Re: [PATCH v2 1/5] sched,signal,ptrace: Rework TASK_TRACED, TASK_STOPPED state

From: Eric W. Biederman
Date: Tue Apr 26 2022 - 19:34:27 EST


Peter Zijlstra <peterz@xxxxxxxxxxxxx> writes:

> Currently ptrace_stop() / do_signal_stop() rely on the special states
> TASK_TRACED and TASK_STOPPED resp. to keep unique state. That is, this
> state exists only in task->__state and nowhere else.
>
> There's two spots of bother with this:
>
> - PREEMPT_RT has task->saved_state which complicates matters,
> meaning task_is_{traced,stopped}() needs to check an additional
> variable.
>
> - An alternative freezer implementation that itself relies on a
> special TASK state would loose TASK_TRACED/TASK_STOPPED and will
> result in misbehaviour.
>
> As such, add additional state to task->jobctl to track this state
> outside of task->__state.
>
> NOTE: this doesn't actually fix anything yet, just adds extra state.
>
> Signed-off-by: Peter Zijlstra (Intel) <peterz@xxxxxxxxxxxxx>

> --- a/kernel/signal.c
> +++ b/kernel/signal.c
> @@ -770,7 +773,9 @@ void signal_wake_up_state(struct task_st
> * By using wake_up_state, we ensure the process will wake up and
> * handle its death signal.
> */
> - if (!wake_up_state(t, state | TASK_INTERRUPTIBLE))
> + if (wake_up_state(t, state | TASK_INTERRUPTIBLE))
> + t->jobctl &= ~(JOBCTL_STOPPED | JOBCTL_TRACED);
> + else
> kick_process(t);
> }

This hunk is subtle and I don't think it is actually what we want if the
code is going to be robust against tsk->__state becoming TASK_FROZEN.
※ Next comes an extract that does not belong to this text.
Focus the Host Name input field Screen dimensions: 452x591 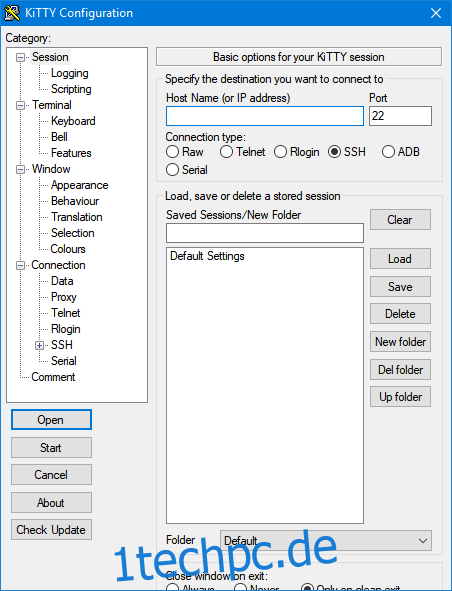tap(265, 116)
I think we want the clearing of JOBCTL_STOPPED and JOBCTL_TRACED
to be independent of what tsk->__state and tsk->saved_state are.

Something like:

static inline void signal_wake_up(struct task_struct *t, bool resume)
{
unsigned int state = 0;
if (resume && !(t->jobctl & JOBCTL_DELAY_WAKEKILL)) {
t->jobctl &= ~(JOBCTL_STOPPED | JOBCTL_TRACED);
state = TASK_WAKEKILL;
}
signal_wake_up_state(t, state);
}

static inline void ptrace_signal_wake_up(struct task_struct *t, bool resume)
{
unsigned int state = 0;
if (resume) {
t->jobctl &= ~JOBCTL_TRACED;
state = __TASK_TRACED;
}
signal_wake_up_state(t, state);
}

That would allow __set_task_special in the final patch to look like:

/*
* The special task states (TASK_STOPPED, TASK_TRACED) keep their canonical
* state in p->jobctl. If either of them got a wakeup that was missed because
* TASK_FROZEN, then their canonical state reflects that and the below will
* refuse to restore the special state and instead issue the wakeup.
*/
static int __set_task_special(struct task_struct *p, void *arg)
{
unsigned int state = 0;

if (p->jobctl & JOBCTL_TRACED)
state = TASK_TRACED;

else if (p->jobctl & JOBCTL_STOPPED)
state = TASK_STOPPED;

if (state)
WRITE_ONCE(p->__state, state);

return state;
}


With no need to figure out if a wake_up was dropped and reverse engineer
what the wakeup was.

Eric